PROBLEM DESCRIPTION — Count the lines containing "computer" in the entries underneath, and state that count without anything else.

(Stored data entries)

------------------------------------

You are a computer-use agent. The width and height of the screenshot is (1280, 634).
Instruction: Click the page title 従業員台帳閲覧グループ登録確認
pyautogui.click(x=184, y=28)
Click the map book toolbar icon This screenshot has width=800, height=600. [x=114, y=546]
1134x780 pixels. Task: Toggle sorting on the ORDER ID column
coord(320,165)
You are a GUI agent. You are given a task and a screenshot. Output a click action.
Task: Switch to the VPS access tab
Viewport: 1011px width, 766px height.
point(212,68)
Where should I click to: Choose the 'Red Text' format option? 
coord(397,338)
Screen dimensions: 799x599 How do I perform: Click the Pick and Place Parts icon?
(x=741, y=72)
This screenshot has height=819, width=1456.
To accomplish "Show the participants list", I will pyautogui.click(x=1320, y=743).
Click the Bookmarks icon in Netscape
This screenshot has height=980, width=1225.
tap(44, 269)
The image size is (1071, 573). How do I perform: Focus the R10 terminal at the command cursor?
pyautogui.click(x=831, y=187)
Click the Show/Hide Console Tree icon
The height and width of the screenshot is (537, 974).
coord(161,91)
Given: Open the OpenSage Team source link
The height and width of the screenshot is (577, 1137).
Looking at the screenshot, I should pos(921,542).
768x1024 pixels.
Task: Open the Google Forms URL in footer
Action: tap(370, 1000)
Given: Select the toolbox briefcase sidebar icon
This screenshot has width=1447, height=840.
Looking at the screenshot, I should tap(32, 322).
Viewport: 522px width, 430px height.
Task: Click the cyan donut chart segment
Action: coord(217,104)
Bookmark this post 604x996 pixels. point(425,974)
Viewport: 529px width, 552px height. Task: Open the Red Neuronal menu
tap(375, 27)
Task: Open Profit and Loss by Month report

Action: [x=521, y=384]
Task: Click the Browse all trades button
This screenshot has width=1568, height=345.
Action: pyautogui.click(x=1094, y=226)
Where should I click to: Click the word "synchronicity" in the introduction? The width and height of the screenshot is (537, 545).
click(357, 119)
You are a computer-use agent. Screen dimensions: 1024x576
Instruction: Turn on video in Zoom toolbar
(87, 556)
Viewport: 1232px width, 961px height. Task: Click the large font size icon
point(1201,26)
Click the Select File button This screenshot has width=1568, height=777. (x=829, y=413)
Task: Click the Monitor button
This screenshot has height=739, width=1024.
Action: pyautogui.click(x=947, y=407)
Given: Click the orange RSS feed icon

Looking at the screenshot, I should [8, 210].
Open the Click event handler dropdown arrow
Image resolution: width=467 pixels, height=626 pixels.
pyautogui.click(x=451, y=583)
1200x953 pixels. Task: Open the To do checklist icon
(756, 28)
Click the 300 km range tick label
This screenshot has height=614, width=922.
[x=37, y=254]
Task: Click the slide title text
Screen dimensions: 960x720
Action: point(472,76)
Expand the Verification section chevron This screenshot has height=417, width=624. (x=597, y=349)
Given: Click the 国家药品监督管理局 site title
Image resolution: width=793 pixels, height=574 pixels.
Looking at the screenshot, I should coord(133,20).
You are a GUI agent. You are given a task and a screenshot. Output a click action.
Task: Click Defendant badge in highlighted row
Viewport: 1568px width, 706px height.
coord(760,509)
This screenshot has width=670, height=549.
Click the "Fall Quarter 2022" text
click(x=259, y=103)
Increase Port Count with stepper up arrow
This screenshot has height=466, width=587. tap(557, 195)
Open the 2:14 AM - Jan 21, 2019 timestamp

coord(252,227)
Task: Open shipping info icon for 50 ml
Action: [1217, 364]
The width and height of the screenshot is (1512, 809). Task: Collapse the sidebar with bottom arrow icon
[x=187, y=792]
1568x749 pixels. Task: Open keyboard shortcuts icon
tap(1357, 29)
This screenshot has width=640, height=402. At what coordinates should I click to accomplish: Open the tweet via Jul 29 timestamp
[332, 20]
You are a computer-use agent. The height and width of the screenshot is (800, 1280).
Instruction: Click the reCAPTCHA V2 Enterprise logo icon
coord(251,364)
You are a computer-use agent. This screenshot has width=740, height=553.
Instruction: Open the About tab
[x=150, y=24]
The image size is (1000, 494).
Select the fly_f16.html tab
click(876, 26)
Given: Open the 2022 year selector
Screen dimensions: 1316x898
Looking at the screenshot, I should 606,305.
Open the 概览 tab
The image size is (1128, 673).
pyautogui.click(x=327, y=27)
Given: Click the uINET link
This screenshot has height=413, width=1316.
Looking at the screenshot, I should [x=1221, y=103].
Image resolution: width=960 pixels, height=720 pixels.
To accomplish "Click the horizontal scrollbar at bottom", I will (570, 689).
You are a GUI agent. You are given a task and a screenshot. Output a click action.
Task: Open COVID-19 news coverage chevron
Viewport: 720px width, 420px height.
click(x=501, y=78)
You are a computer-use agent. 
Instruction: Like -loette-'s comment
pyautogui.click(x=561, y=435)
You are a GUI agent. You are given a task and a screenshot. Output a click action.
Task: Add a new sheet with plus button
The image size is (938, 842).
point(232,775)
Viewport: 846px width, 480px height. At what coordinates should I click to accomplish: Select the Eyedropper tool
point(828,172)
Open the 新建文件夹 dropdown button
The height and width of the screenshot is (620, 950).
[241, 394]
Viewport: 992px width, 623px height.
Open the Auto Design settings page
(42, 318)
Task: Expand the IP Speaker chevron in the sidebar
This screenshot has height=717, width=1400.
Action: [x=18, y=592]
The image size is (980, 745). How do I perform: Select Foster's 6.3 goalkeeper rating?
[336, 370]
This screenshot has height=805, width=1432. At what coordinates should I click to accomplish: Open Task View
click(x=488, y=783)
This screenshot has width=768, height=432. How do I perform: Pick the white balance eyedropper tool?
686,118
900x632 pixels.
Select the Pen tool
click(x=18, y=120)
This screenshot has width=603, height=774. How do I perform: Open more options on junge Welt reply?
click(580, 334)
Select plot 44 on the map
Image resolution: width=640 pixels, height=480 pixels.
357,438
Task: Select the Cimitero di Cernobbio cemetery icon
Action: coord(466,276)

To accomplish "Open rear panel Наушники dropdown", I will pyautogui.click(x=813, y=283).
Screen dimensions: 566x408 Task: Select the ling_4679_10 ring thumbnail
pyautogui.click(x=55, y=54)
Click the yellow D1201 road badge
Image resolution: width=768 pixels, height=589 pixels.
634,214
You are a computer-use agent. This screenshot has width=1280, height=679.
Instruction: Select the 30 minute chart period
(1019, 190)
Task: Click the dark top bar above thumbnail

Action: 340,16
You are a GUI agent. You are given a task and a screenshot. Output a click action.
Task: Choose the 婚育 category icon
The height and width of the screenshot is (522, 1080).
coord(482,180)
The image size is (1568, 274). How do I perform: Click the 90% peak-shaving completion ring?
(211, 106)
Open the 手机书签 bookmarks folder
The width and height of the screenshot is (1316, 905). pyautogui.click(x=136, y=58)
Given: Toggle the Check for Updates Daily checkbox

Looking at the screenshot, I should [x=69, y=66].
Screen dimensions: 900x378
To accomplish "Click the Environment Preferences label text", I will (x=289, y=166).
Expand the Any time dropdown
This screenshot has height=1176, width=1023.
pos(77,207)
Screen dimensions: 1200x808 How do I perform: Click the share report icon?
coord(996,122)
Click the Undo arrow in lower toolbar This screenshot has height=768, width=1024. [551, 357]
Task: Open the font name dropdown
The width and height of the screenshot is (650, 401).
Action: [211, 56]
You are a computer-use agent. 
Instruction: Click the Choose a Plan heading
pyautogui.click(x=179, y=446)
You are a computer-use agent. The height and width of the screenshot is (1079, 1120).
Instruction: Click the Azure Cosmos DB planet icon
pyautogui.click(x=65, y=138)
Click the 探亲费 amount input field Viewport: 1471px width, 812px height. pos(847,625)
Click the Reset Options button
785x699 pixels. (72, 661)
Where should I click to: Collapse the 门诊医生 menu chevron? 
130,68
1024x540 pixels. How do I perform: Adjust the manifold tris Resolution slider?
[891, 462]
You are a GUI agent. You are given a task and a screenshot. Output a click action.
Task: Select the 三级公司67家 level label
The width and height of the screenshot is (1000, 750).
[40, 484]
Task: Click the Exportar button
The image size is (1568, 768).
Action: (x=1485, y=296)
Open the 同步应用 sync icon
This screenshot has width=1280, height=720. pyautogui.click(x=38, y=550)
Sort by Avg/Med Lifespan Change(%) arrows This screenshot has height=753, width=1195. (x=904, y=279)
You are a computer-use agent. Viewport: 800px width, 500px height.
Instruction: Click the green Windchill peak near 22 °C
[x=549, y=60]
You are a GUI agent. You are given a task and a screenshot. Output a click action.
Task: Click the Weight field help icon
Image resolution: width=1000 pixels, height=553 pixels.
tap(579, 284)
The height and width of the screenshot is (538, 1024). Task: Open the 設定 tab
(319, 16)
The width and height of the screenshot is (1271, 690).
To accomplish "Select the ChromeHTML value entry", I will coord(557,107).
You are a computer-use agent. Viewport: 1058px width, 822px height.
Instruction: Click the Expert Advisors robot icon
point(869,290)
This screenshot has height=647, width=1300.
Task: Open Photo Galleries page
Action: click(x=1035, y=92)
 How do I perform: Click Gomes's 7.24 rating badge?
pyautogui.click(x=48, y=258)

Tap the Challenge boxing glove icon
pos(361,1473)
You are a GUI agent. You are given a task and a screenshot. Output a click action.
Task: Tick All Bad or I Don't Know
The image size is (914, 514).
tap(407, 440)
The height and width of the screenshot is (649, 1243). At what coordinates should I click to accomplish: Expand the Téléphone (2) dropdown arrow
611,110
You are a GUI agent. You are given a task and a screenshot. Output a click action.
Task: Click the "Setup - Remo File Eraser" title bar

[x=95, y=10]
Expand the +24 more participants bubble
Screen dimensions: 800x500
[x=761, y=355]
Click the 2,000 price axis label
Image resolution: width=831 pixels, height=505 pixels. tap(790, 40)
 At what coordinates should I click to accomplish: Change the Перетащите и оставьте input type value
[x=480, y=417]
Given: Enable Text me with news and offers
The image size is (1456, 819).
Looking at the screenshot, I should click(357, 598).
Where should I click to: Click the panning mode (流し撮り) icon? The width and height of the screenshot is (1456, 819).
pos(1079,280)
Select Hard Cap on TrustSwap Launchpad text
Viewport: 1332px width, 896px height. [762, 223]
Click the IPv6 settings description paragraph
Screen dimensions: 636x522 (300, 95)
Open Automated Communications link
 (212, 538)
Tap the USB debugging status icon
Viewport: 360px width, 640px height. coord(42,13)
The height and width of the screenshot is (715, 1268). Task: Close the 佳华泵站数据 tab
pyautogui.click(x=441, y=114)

------------------------------------

EXERCISE SOLUTION — 10